Я с недоумением смотрела на Льюиса. В голове у него, и верно, творится что-то странное! И на душе тяжело. Но почему все-таки?
— Я так не думаю, — покачала я головой. — Можно поговорить друг с другом. Можно узнать друг друга. Только надо сделать небольшое усилие.
— Я знаю, это ваша любимая идея, — сказал Льюис. — Но на деле — это и есть наихудшая ложь: утверждать, будто люди говорят друг другу правду.
Он встал.
— Хотя в данном случае я вам ее сказал, и мне нечего прибавить. Наверное, мы можем уйти отсюда.
— Пошли.
Мы молча пересекли парк. Это объяснение решительно ничего не объясняло. Единственная вещь была мне ясна: враждебность Льюиса. Но откуда она взялась? Он был слишком враждебно настроен, чтобы сказать мне это, расспросы ни к чему не приведут.

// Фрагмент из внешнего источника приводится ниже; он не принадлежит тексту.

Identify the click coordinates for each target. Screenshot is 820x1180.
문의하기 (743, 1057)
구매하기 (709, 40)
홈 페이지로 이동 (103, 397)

— Куда мы идем? — спросил Льюис.
— Куда хотите.
— Не знаю, что и предложить.
— Я тоже.
— А ведь у вас, похоже, были планы на этот вечер, — сказал Льюис.
— Ничего особенного, — отвечала я. — Я думала, мы пойдем в какой-нибудь маленький спокойный бар и побеседуем.
— Нельзя беседовать просто так, по заказу, — в сердцах сказал он.
— Можно послушать джаз в кафе «Сосайети», — предложила я.
— Вы еще не наслушались джаза за свою жизнь? Кровь бросилась мне в лицо.
— Хорошо, пошли спать, — сказала я.
— Мне не хочется спать, — невинным тоном ответил Льюис.
Он развлекался, подтрунивая надо мной, но не по-дружески... «Льюис решил нарочно испортить этот вечер; он нарочно все портит!» — с обидой подумала я и сухо сказала:
— Тогда пойдем в кафе «Сосайети», раз мне этого хочется, ведь вам не хочется ничего.
Мы взяли такси. Мне вспоминались слова Льюиса, сказанные им год назад, будто он ни с кем не ладил по своей вине. Значит, это правда! Он сохранял хорошие отношения с Тедди, Фелтоном, Марри, потому что редко их видел. Но долго выносить совместную жизнь он не в состоянии. Он безумно любил меня, но вот прошло время, и любовь уже кажется ему принуждением. Меня снова охватил гнев, что, пожалуй, служило утешением. «Он должен был предвидеть, что с ним случится, — думала я. — Ему не следовало позволять мне отдаваться этой истории целиком, душой и телом. И у него нет права вести себя так, как он ведет себя сейчас. Если я ему в тягость, пускай скажет. Я могу вернуться в Париж, я готова вернуться».
Оркестр играл отрывок из Дюка Эллингтона; мы заказали виски. Льюис взглянул на меня с некоторым беспокойством:
— Вы грустите?
— Нет, — ответила я, — не грущу. Я в гневе.
— В гневе? У вас удивительно спокойная манера гневаться.
— Не обманывайтесь.
— О чем вы думаете?
— Я думаю, что, если эта история тяготит вас, вам следует всего лишь сказать мне. Я завтра же могу улететь в Париж.